Theater gegen Kannibalismus

16.06.2009 | 18:08 Uhr
Theater gegen Kannibalismus

Schwerte. Eigentlich gehört Tansania im Osten Afrikas zu den Staaten des schwarzen Kontinents, die nicht mit negativen Schlagzeilen von sich reden machen. Eher besticht das Land durch seine landschaftlichen Schönheiten.

Doch der Wind hat sich gedreht, seit bekannt wurde, dass über 40 Menschen den so genannten Albino-Morden zum Opfer gefallen sind. Die Regierung hat zwar diese Taten schon scharf verurteilt und will entschieden gegen die Killer vorgehen, aber damit ist es aus Sicht des Schwerter Bernd Witte noch nicht getan.

In den Köpfen der Menschen müsse sich etwas bewegen, sagt der Schauspieler, der selbst ein eigenes Theater betreibt und unter anderem für „Emscherblut” auf der Bühne steht. Mit der Kollegin Elke Drews will der 55-Jährige im Juli drei Wochen lang in Tansania unterwegs sein und mit Theaterstücken die Stimme gegen das Morden erheben. Witte gehört dem Freundeskreis Bagamoyo an, der die Reise von Witte nicht nur begrüßt, sondern auch tatkräftig unterstüzt. Benannt ist die Aktionsgruppe, unter anderem vom Schriftsteller Josef Reding gegründet, nach einer Hafenstadt Tansanias, in der eine Kunstakademie ihr Zuhause hat, die in diesem Fall das Sprungbrett für die Aktion hergibt. Denn Studenten der Akademie und zwei weitere afrikanische Schauspieler sollen Witte und Drews begleiten, allein schon der Sprache wegen. Zudem möchten die deutschen Schauspieler zwei weitere Gruppen schulen, die sich ebenfalls gegen das Töten der Menschen mit Albinismus engagieren.

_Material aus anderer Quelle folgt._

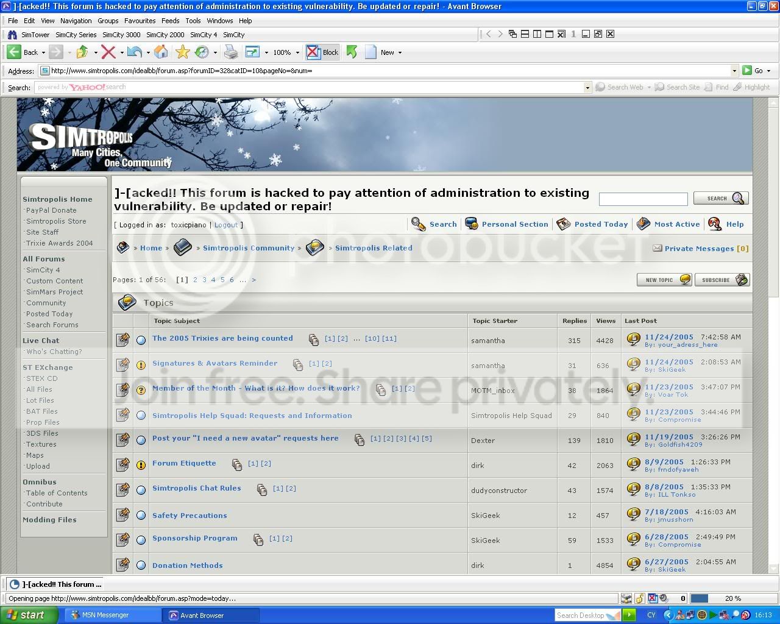
Task: Click the Private Messages envelope icon
Action: (657, 248)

Den Weg zu wählen, per Bühne Aufklärungsarbeit zu leisten, mag außergewöhnlich erscheinen. Witte sieht gerade in seinem Fach, dem Improvisationstheater, eine große Chance, das Denken und das Fühlen der Landbevölkerung zu erreichen. „Denn diejenigen, die die Morde begehen, sind bei den Menschen hoch angesehen”, weiß der Schwerter, handelt es sich doch um Heiler und Seher, die in den Dörfern als Medizinmänner tätig sind. Da beispielsweise die Region Bagamoyo, doppelt so groß wie das Münsterland, nur über ein einziges Krankenhaus verfügt, sind die Medizinmänner aus dem Alltag der tansanischen Bevölkerung nicht mehr wegzudenken. Sie kümmern sich um kranke oder auch alte Menschen.

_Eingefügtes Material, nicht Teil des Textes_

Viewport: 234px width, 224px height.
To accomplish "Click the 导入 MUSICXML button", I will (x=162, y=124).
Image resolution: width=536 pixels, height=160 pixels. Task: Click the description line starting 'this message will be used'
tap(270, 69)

Die Motive, warum sich einige Seher und Heiler an den Morden beteiligen oder sie „dise grauenvolle Taten in Auftrag geben”, so Rudolf Blauth, Vorsitzender des Aktionskreises, seien im Prinzip nichts anderes als Geschäftemacherei. Den Ermorderten werden Körperteile abgetrennt, für mehrere tausend Euro verkauft und dann für mysteriöse Zauberriten genutzt. Den Leuten würde vorgegaukelt, dass sie durch den Verzehr von Fleisch der Albinos ein besseres Leben haben werden. Mit den Versprechen, dass von den Toten eine magische Wirkung ausgehe, ködern sie die Schwarzafrikaner, sagt Blauth. Da gerade auf dem Land die Not regiere, seien die Menschen für solche vermeintlichen Heilsbringer ´sehr empfänglich. Um zu verdeutlichen, welches grausame Geschehen sich da vollzieht, sagt der Vorsitzende: „Im Grunde handelt es sich hier um Kannibalismus”, so Blauth.

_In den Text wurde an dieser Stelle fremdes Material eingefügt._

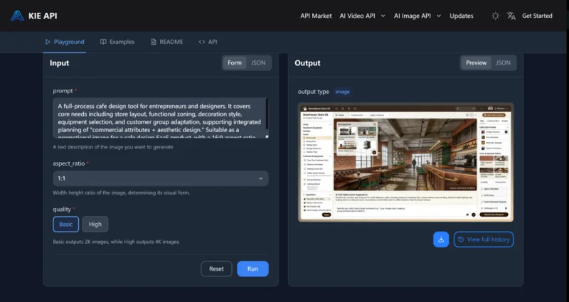The image size is (569, 302).
Task: Click View full history button
Action: [484, 239]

Die Regierung hat nun dazu aufgerufen, dass sich alle Seher und Heiler neu registrieren lassen müssen, um eine Kontrolle ihrer Arbeit zu gewährleisten. Der Premierminister hat Todesstrafen für die angekündigt, die Menschen mit Albinismus umbringen. Der Versuch, alle Namen von potenziellen Tätern in Erfahrung zu bringen, indem eine Umfrage gestartet wurde, rief allerdings eine Vielzahl von Denunzianten auf den Plan. Der Regierungschef selbst hat inzwischen ein Albino-Kind adoptiert. Das Land steht derweil unter erheblichem Druck. Die internationale Staatengemeinschaft hat damit gedroht, die Entwicklungshilfe einzustellen - die wichtigste Einnahmequelle des Staates.